[Goal of the exercise]:
Restate the data below word for word, and let no image into your version.

[The records]:

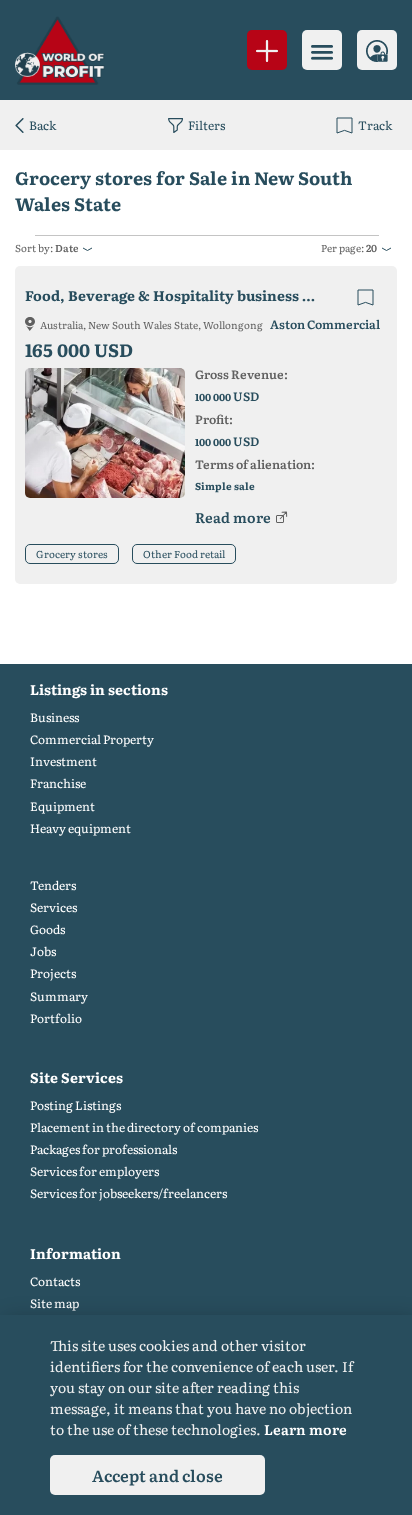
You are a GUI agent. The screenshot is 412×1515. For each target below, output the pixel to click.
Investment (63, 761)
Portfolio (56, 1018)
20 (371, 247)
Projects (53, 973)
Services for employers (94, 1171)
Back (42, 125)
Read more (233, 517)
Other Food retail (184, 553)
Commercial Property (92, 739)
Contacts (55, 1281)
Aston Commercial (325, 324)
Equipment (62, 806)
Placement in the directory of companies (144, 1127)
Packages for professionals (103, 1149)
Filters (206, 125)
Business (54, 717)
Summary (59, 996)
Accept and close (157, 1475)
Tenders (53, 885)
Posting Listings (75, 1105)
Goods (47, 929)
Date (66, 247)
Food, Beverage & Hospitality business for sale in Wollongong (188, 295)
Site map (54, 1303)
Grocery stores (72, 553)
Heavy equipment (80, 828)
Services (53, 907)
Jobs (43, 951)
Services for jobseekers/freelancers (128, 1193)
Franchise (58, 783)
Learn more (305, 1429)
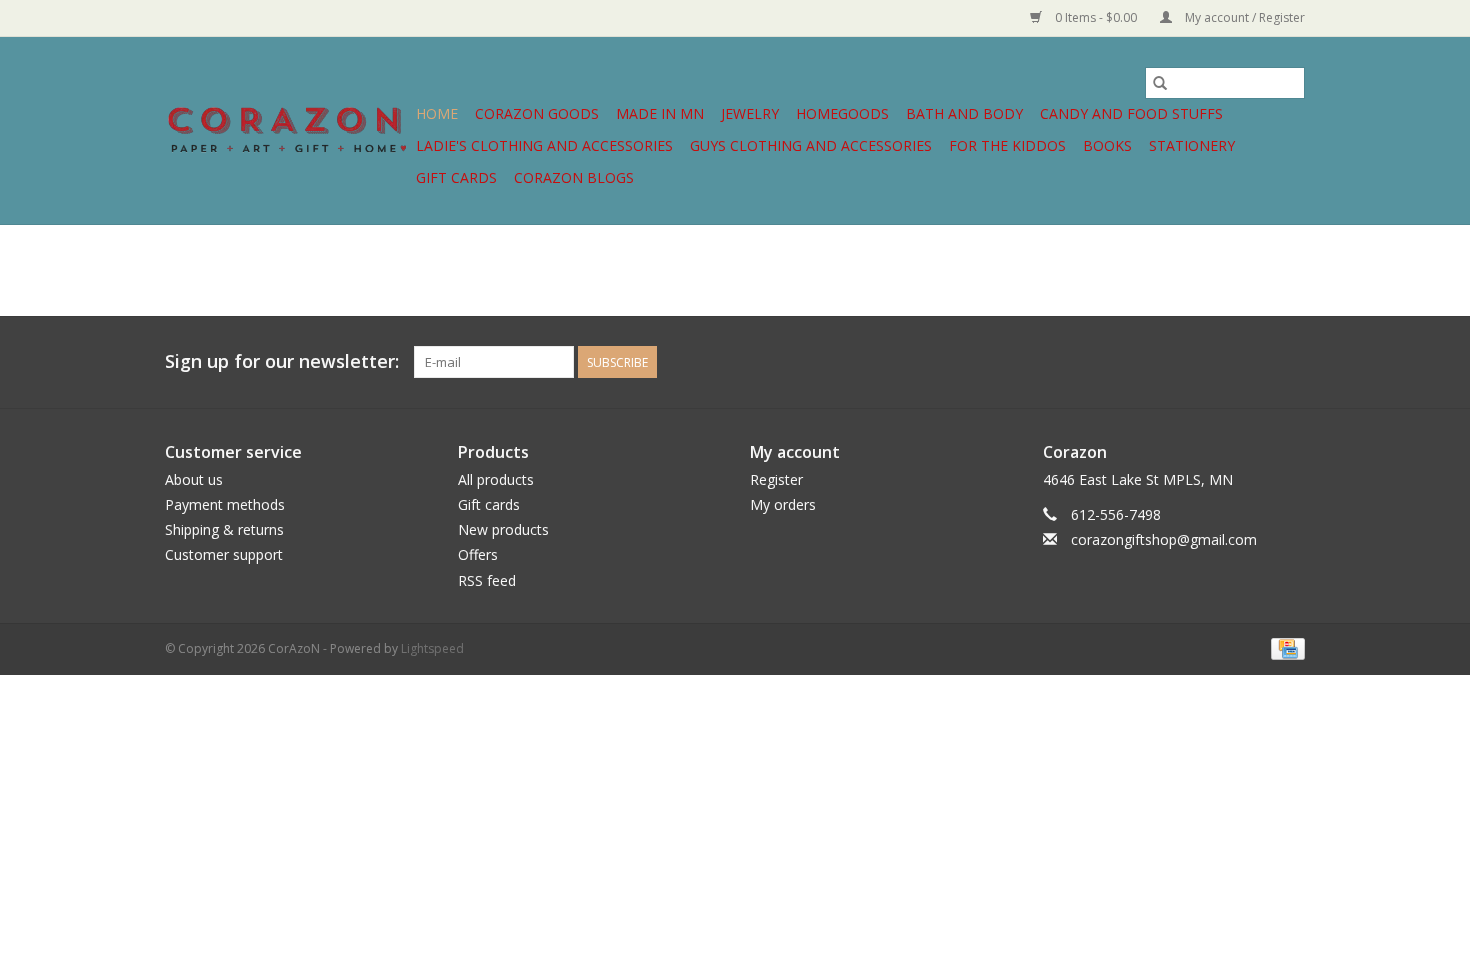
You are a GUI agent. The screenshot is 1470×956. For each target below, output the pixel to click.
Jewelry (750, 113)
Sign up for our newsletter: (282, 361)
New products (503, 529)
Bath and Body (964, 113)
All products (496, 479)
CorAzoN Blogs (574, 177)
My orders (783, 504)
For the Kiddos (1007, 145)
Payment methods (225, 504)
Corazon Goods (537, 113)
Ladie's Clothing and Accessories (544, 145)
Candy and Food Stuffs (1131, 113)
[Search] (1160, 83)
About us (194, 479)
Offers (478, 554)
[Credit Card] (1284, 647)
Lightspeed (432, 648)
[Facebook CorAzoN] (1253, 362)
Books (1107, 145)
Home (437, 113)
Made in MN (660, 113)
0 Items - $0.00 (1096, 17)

[Response to the task]:
You are a GUI agent. The screenshot is 412×1515. For each target below, output the pixel to click.
Investment (63, 761)
Portfolio (56, 1018)
20 (371, 247)
Projects (53, 973)
Services for employers (94, 1171)
Back (42, 125)
Read more (233, 517)
Other Food retail (184, 553)
Commercial Property (92, 739)
Contacts (55, 1281)
Aston Commercial (325, 324)
Equipment (62, 806)
Placement in the directory of companies (144, 1127)
Packages for professionals (103, 1149)
Filters (206, 125)
Business (54, 717)
Summary (59, 996)
Accept and close (157, 1475)
Tenders (53, 885)
Posting Listings (75, 1105)
Goods (47, 929)
Date (66, 247)
Food, Beverage & Hospitality business for sale in Wollongong (188, 295)
Site map (54, 1303)
Grocery stores (72, 553)
Heavy equipment (80, 828)
Services (53, 907)
Jobs (43, 951)
Services for jobseekers/freelancers (128, 1193)
Franchise (58, 783)
Learn more (305, 1429)
You are a GUI agent. The screenshot is 1470×956. For each target below, output the pixel to click.
Jewelry (750, 113)
Sign up for our newsletter: (282, 361)
New products (503, 529)
Bath and Body (964, 113)
All products (496, 479)
CorAzoN Blogs (574, 177)
My orders (783, 504)
For the Kiddos (1007, 145)
Payment methods (225, 504)
Corazon Goods (537, 113)
Ladie's Clothing and Accessories (544, 145)
Candy and Food Stuffs (1131, 113)
[Search] (1160, 83)
About us (194, 479)
Offers (478, 554)
[Credit Card] (1284, 647)
Lightspeed (432, 648)
[Facebook CorAzoN] (1253, 362)
Books (1107, 145)
Home (437, 113)
Made in MN (660, 113)
0 Items - $0.00 (1096, 17)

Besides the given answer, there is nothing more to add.